__Task requirements__: Arrange everything from the line containing "Image resolution: width=773" down to the line containing "coord(697,347)" as a Markdown table with the columns Row and Entry line, numbering each row and skipping blank lines. Leave the pictures out of the table.

__Record excerpts__:

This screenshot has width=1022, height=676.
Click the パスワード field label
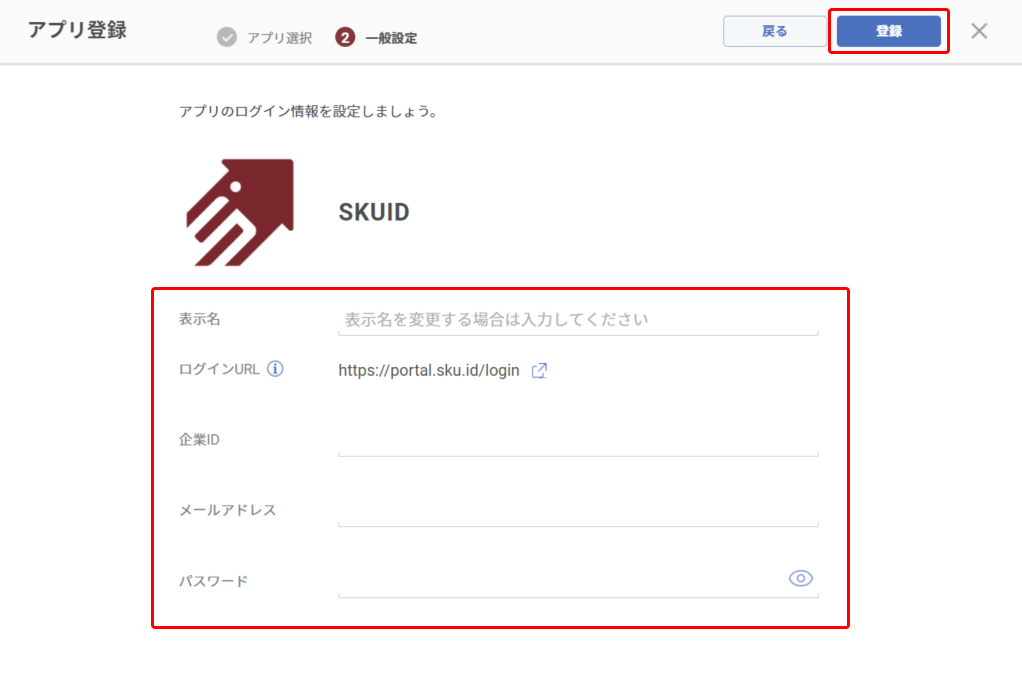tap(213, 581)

---

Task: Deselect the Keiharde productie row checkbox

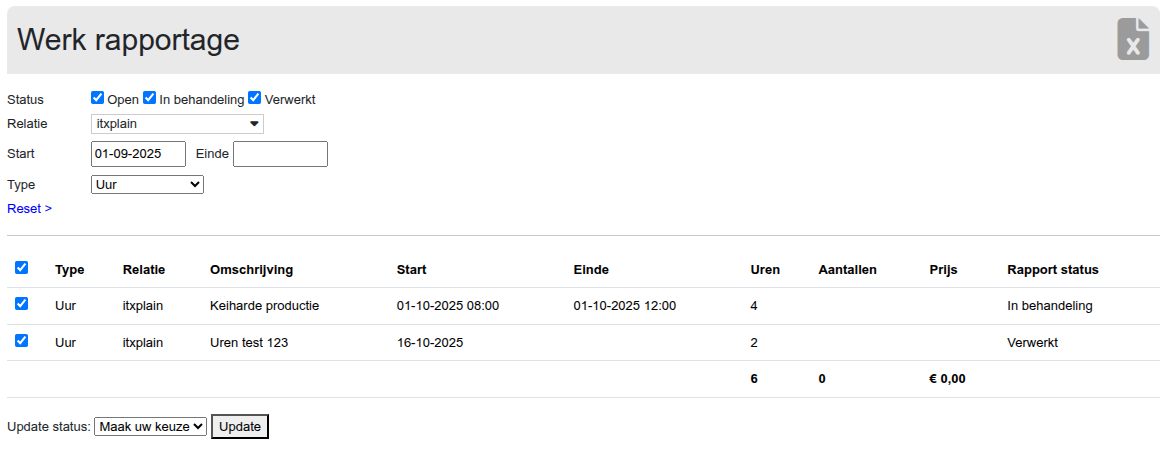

--

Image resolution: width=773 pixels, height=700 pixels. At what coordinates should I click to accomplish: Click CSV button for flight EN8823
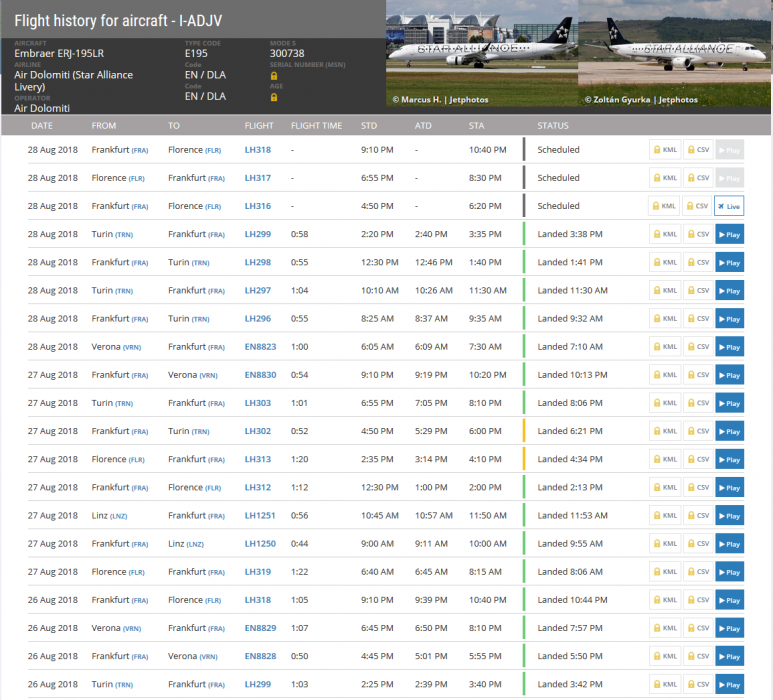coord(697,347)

__Exercise output__:
| Row | Entry line |
|---|---|
| 1 | Image resolution: width=773 pixels, height=700 pixels. At what coordinates should I click to accomplish: Click CSV button for flight EN8823 |
| 2 | coord(697,347) |